**Work to complete:** Give back exactly the lines of the data below, starting with the line that has "Viewport: 1237px width, 696px height." and going on through the line that has "Task: Open the three-dots more options menu".

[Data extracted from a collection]
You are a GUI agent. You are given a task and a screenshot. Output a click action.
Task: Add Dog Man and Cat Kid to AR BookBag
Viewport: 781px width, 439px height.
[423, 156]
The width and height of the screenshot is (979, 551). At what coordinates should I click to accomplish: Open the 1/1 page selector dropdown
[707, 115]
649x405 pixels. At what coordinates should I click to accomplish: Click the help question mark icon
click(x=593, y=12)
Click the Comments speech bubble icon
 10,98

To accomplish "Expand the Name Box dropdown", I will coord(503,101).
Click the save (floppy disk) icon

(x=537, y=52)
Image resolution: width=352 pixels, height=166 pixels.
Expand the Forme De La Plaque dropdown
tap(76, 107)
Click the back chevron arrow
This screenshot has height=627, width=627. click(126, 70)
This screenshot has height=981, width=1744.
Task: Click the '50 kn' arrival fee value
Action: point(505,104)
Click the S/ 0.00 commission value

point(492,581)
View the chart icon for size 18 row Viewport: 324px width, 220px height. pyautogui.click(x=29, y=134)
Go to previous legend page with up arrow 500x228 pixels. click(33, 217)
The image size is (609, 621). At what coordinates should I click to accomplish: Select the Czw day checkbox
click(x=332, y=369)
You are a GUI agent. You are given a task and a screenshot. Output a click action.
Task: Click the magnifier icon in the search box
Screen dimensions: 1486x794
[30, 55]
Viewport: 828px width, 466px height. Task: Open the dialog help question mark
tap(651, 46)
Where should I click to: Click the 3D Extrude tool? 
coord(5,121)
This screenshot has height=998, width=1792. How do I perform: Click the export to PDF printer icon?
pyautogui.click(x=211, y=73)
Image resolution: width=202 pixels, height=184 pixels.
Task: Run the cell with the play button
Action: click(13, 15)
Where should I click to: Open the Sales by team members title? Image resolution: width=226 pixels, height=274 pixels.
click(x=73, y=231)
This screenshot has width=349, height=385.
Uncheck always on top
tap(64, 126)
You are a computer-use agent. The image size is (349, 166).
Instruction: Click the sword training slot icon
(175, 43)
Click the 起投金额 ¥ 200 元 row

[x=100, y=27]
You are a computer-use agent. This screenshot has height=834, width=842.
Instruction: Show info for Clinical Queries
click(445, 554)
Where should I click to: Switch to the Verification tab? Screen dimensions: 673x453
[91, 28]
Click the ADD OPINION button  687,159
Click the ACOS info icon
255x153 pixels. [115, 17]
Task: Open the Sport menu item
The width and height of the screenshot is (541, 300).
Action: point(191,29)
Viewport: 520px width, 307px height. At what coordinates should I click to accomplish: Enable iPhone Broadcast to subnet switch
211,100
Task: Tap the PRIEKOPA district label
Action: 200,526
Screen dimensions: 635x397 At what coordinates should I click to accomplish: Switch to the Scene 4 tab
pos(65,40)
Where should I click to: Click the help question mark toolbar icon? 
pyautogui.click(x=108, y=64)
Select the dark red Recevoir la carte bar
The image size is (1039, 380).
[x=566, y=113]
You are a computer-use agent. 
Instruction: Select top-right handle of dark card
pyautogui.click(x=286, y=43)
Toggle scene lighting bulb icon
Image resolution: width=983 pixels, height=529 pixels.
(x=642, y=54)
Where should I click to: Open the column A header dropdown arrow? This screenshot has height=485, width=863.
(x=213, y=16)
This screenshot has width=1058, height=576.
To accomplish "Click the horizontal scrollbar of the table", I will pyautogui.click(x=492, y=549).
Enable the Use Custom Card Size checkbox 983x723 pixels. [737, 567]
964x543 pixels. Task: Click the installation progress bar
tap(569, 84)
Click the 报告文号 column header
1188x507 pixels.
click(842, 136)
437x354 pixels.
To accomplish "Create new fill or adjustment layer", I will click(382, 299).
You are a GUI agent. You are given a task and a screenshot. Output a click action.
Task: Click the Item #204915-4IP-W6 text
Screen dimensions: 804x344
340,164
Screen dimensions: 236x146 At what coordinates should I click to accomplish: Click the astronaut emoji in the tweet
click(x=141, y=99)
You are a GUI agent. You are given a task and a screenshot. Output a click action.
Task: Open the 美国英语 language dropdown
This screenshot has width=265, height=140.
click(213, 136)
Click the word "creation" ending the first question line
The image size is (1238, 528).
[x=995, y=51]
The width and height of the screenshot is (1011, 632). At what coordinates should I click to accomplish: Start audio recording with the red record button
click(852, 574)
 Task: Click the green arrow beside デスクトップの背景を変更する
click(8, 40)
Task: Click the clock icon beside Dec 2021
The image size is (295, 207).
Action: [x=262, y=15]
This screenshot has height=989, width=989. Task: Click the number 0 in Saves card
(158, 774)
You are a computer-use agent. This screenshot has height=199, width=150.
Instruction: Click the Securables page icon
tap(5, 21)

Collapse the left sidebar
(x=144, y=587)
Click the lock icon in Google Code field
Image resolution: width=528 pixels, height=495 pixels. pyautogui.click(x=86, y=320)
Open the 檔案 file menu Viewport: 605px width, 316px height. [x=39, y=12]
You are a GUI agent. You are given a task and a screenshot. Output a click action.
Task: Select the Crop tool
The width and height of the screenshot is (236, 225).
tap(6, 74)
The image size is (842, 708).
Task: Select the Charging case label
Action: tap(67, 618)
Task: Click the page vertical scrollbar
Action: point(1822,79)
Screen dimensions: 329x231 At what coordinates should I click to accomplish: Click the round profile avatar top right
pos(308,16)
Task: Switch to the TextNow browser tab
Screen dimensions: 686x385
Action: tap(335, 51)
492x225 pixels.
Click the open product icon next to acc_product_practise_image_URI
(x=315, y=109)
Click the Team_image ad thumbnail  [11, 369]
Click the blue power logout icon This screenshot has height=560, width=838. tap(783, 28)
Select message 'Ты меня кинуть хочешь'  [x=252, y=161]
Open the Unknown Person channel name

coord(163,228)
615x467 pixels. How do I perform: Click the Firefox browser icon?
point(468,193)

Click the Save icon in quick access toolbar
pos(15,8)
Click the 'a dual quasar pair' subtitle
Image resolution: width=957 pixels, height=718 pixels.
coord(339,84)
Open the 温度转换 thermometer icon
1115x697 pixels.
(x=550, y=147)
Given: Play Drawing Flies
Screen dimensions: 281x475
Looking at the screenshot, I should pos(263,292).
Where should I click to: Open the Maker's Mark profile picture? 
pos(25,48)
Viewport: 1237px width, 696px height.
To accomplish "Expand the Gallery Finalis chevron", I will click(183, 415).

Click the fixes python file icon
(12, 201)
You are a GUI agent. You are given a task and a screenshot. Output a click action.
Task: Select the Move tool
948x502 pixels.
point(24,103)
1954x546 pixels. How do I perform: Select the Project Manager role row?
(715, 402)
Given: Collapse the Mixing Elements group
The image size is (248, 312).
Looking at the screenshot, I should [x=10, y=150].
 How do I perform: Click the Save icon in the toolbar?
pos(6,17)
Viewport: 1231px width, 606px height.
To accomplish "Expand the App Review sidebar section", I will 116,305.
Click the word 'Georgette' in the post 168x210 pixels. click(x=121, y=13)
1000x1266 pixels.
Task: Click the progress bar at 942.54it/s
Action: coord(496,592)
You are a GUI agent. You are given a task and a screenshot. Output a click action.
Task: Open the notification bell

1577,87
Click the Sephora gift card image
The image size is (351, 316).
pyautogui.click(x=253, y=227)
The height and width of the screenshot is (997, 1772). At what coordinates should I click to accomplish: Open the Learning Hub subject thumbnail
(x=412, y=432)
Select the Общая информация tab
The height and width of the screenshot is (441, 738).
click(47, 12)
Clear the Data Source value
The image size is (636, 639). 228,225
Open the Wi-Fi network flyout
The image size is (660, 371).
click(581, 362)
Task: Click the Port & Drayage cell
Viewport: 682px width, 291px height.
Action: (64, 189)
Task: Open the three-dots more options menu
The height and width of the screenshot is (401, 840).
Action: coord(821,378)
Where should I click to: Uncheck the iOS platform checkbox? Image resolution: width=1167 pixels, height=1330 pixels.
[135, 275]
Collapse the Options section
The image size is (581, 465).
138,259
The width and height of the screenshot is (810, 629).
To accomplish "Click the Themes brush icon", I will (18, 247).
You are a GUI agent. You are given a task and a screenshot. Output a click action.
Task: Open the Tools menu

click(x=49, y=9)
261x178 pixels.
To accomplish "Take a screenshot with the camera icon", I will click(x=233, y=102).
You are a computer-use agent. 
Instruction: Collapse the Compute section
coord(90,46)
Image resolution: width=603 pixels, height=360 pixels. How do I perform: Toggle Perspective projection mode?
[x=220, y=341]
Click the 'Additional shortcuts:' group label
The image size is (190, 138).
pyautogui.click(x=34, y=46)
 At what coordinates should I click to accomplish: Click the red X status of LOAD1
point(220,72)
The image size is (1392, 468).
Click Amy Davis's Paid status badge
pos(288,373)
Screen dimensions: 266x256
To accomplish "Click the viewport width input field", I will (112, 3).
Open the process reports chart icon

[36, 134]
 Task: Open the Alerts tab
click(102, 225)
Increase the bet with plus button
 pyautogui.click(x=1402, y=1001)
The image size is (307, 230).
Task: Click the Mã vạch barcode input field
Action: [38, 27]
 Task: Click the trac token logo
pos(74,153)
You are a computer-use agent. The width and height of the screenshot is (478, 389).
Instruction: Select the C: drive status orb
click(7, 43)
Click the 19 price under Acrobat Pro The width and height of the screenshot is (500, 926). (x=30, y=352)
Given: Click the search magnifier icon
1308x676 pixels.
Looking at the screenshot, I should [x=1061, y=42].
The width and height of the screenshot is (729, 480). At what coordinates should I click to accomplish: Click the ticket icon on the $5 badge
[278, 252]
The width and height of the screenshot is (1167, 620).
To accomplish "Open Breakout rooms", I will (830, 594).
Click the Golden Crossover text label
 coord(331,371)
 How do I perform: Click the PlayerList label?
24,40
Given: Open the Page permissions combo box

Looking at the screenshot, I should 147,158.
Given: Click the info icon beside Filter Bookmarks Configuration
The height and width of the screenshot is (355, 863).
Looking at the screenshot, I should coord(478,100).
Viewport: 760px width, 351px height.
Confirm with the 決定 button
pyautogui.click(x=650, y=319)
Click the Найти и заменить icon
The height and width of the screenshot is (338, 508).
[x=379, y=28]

**Output:**
Viewport: 1237px width, 696px height.
To accomplish "Expand the Gallery Finalis chevron", I will click(183, 415).

Click the fixes python file icon
(12, 201)
You are a GUI agent. You are given a task and a screenshot. Output a click action.
Task: Select the Move tool
948x502 pixels.
point(24,103)
1954x546 pixels. How do I perform: Select the Project Manager role row?
(715, 402)
Given: Collapse the Mixing Elements group
The image size is (248, 312).
Looking at the screenshot, I should [x=10, y=150].
 How do I perform: Click the Save icon in the toolbar?
pos(6,17)
Viewport: 1231px width, 606px height.
To accomplish "Expand the App Review sidebar section", I will 116,305.
Click the word 'Georgette' in the post 168x210 pixels. click(x=121, y=13)
1000x1266 pixels.
Task: Click the progress bar at 942.54it/s
Action: coord(496,592)
You are a GUI agent. You are given a task and a screenshot. Output a click action.
Task: Open the notification bell

1577,87
Click the Sephora gift card image
The image size is (351, 316).
pyautogui.click(x=253, y=227)
The height and width of the screenshot is (997, 1772). At what coordinates should I click to accomplish: Open the Learning Hub subject thumbnail
(x=412, y=432)
Select the Общая информация tab
The height and width of the screenshot is (441, 738).
click(47, 12)
Clear the Data Source value
The image size is (636, 639). 228,225
Open the Wi-Fi network flyout
The image size is (660, 371).
click(581, 362)
Task: Click the Port & Drayage cell
Viewport: 682px width, 291px height.
Action: (64, 189)
Task: Open the three-dots more options menu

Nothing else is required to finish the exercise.